Stored records:
-- -- --
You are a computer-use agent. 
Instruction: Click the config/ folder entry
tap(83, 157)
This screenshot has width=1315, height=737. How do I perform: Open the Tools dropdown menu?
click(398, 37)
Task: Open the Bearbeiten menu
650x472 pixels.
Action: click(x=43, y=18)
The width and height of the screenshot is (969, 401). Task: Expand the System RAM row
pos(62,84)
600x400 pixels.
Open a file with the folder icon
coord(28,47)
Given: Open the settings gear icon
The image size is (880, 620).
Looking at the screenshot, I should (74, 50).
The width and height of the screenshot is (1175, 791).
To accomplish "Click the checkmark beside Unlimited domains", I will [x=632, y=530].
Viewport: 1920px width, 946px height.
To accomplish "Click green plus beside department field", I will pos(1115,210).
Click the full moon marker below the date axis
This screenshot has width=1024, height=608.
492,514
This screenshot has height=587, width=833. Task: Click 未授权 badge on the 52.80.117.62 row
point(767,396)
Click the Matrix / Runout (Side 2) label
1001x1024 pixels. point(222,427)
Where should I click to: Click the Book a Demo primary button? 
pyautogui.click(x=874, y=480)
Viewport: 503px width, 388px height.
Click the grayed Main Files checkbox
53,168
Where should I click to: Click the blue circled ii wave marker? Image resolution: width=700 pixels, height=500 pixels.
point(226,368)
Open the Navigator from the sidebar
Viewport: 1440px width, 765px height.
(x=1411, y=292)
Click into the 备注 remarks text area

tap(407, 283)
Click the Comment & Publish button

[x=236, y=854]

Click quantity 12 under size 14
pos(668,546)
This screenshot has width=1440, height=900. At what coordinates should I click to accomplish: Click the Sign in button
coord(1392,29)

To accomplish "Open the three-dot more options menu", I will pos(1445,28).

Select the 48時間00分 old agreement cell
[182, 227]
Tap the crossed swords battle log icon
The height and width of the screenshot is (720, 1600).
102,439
-- -- --
### Assigned task
Set out the entries once more, word for word.

### Written solution
You are a computer-use agent. 
Instruction: Click the config/ folder entry
tap(83, 157)
This screenshot has width=1315, height=737. How do I perform: Open the Tools dropdown menu?
click(398, 37)
Task: Open the Bearbeiten menu
650x472 pixels.
Action: click(x=43, y=18)
The width and height of the screenshot is (969, 401). Task: Expand the System RAM row
pos(62,84)
600x400 pixels.
Open a file with the folder icon
coord(28,47)
Given: Open the settings gear icon
The image size is (880, 620).
Looking at the screenshot, I should (74, 50).
The width and height of the screenshot is (1175, 791).
To accomplish "Click the checkmark beside Unlimited domains", I will [x=632, y=530].
Viewport: 1920px width, 946px height.
To accomplish "Click green plus beside department field", I will pos(1115,210).
Click the full moon marker below the date axis
This screenshot has width=1024, height=608.
492,514
This screenshot has height=587, width=833. Task: Click 未授权 badge on the 52.80.117.62 row
point(767,396)
Click the Matrix / Runout (Side 2) label
1001x1024 pixels. point(222,427)
Where should I click to: Click the Book a Demo primary button? 
pyautogui.click(x=874, y=480)
Viewport: 503px width, 388px height.
Click the grayed Main Files checkbox
53,168
Where should I click to: Click the blue circled ii wave marker? Image resolution: width=700 pixels, height=500 pixels.
point(226,368)
Open the Navigator from the sidebar
Viewport: 1440px width, 765px height.
(x=1411, y=292)
Click into the 备注 remarks text area

tap(407, 283)
Click the Comment & Publish button

[x=236, y=854]

Click quantity 12 under size 14
pos(668,546)
This screenshot has width=1440, height=900. At what coordinates should I click to accomplish: Click the Sign in button
coord(1392,29)

To accomplish "Open the three-dot more options menu", I will pos(1445,28).

Select the 48時間00分 old agreement cell
[182, 227]
Tap the crossed swords battle log icon
The height and width of the screenshot is (720, 1600).
102,439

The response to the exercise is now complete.